I know this reeks of witch-hunting, but... I have a hunch that u/Eugine_Nier is back under the guise of u/Azathoth123. Reasons:
- Same political views, with a tendency to be outspoken about them
- Karma hovering in the 70s% for both accounts, occasionally going into the 60s%, significantly lower than the LW average
- The dates match up. Kaj Sotala announced on July 03, 2014 that Eugine was to be permanently banned. The first comment from Azathoth123 was on July 12, 2014.
- The one that got my attention was the posting pattern. Particularly, Eugine_Nier had a pervasive pattern of exceeding the quote limits per rationality thread. That's actually the first thing I had noticed about the guy back when he was first active, and a few times I thought about drawing attention to the way he flouted the rules, but never got around to it/cared enough about the matter. Now, I see Azathoth123 doing the same thing. The current Rationality Quotes thread has four quotes from him already and it hasn't even been a week since the thread was posted; all of them have something to do with his political views. As do basically all of his postings so far.
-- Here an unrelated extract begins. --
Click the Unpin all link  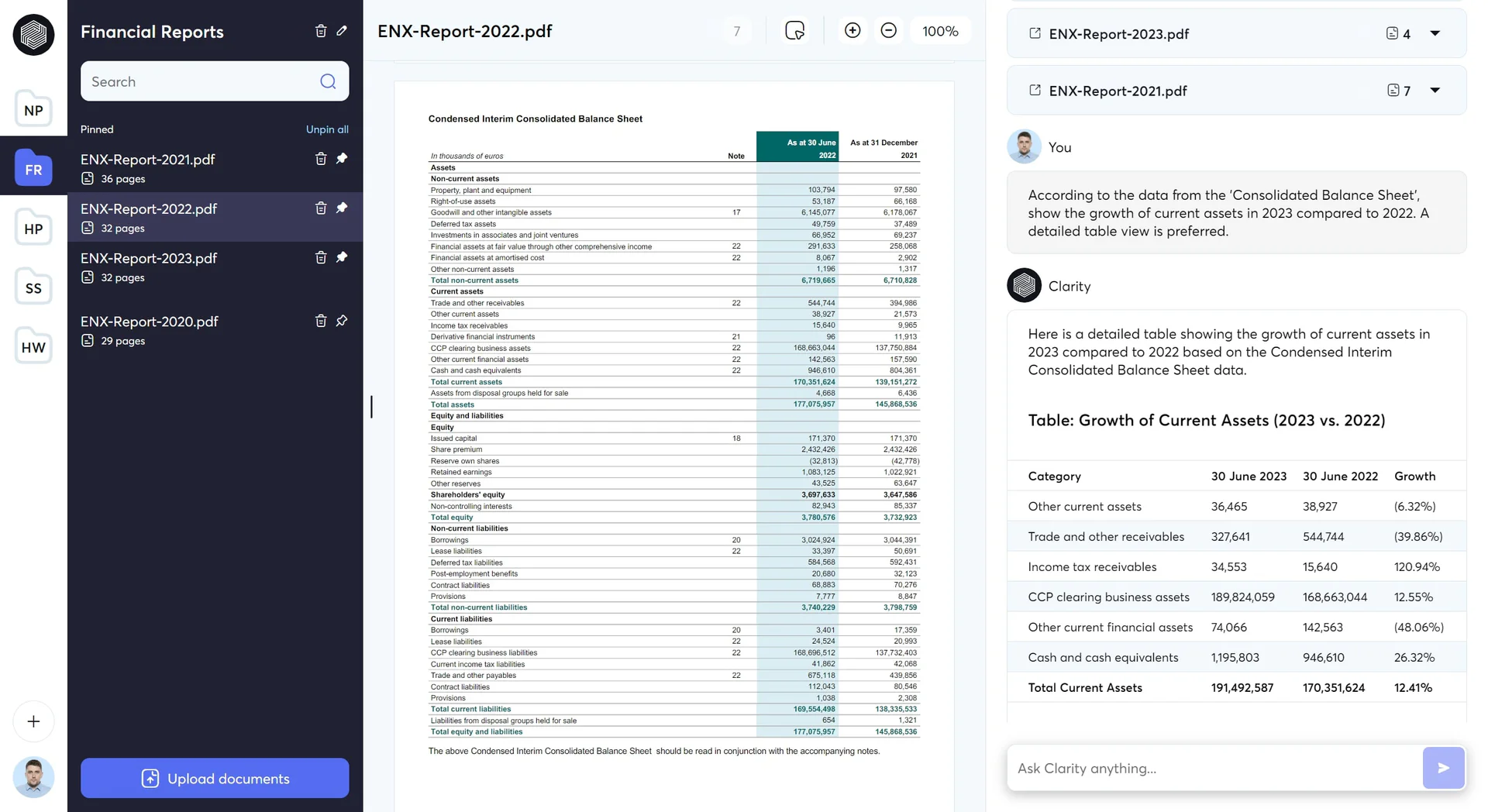pyautogui.click(x=327, y=129)
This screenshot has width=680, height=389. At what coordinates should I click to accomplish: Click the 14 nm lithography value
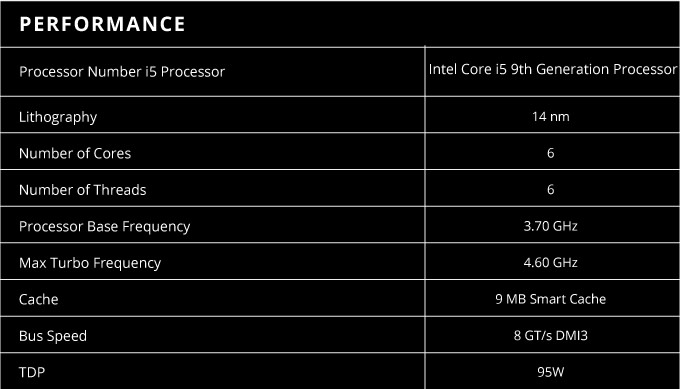click(x=550, y=117)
- Each one of these points, separately, has a small prior probability if the two of them are not the same person. Together, they have an even smaller probability. Especially the predilection for posting one too many rationality quotes; seriously, how common an occurrence is that one in particular?
- My experience so far with the internet has been that people like Eugine never really leave an online community they have pestered for so long. It doesn't matter if they're IP banned or something. They always come back, just under a different name, and they come back shortly.
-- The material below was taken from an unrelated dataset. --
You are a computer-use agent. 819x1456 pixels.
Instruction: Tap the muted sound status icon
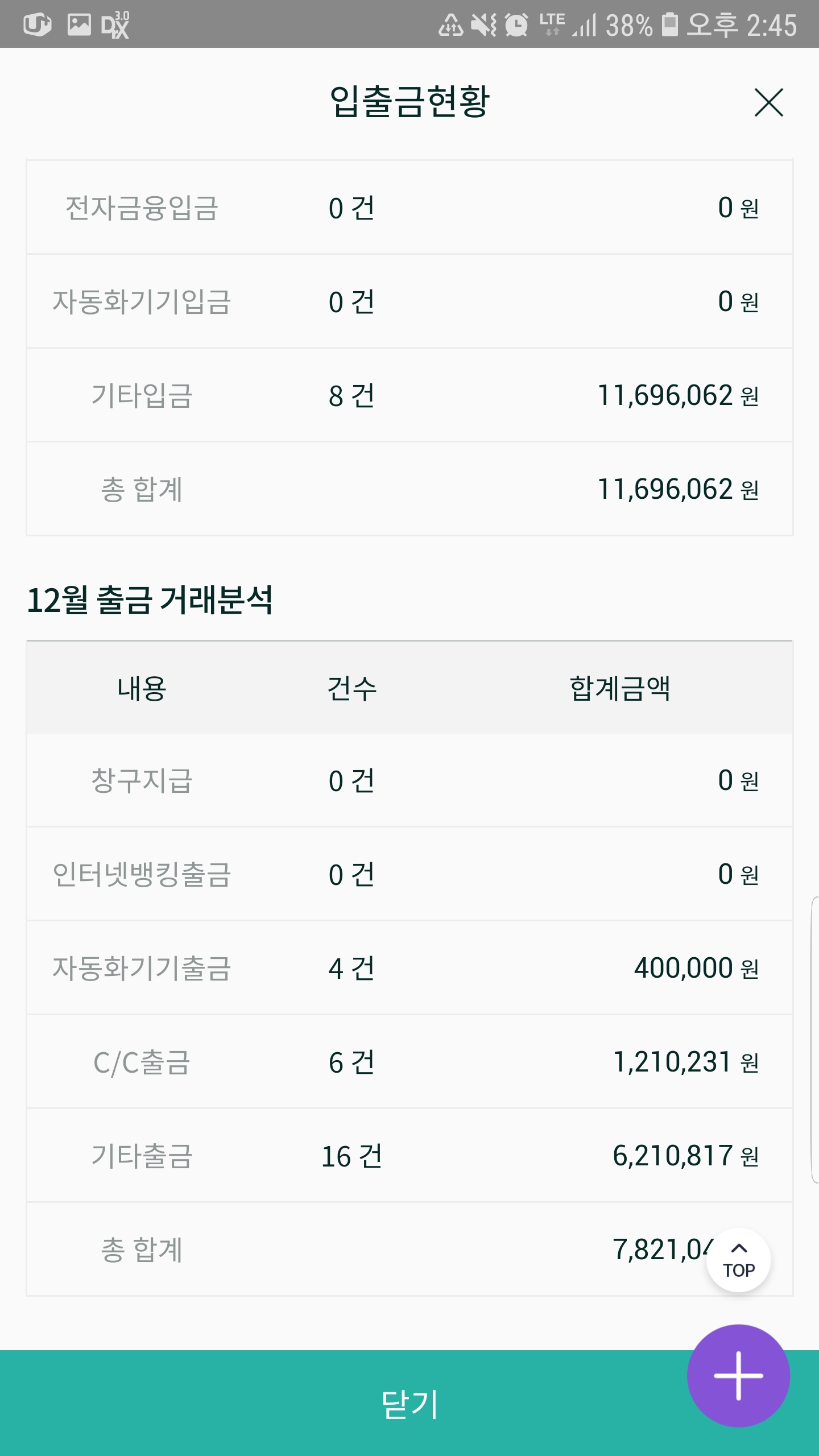point(483,25)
I don't have an axe to grind against the guy, I've only spoken to him a couple of times and didn't notice any particularly large karma hits afterwards, I just really dislike it when someone skirts the rules like that. Disruptive users evading permanent bans never helped any community ever.
Obviously I'm posting this here because I think a moderator should look into the matter. Usually I would be posting a disclaimer of some sort, apologizing in advance to Azathoth123 for attacking his standing with slanderous accusations if this turned out not to be the case. Well, I won't. The more I look into the matter, the more confident I get that they're the same person. Azathoth, if you're reading this and you're not Eugine_Nier, then I strongly advise you go search for your twin brother, I think you'll get along very well. Seriously, I'm saying this in good faith. You have a suspiciously great deal of things in common.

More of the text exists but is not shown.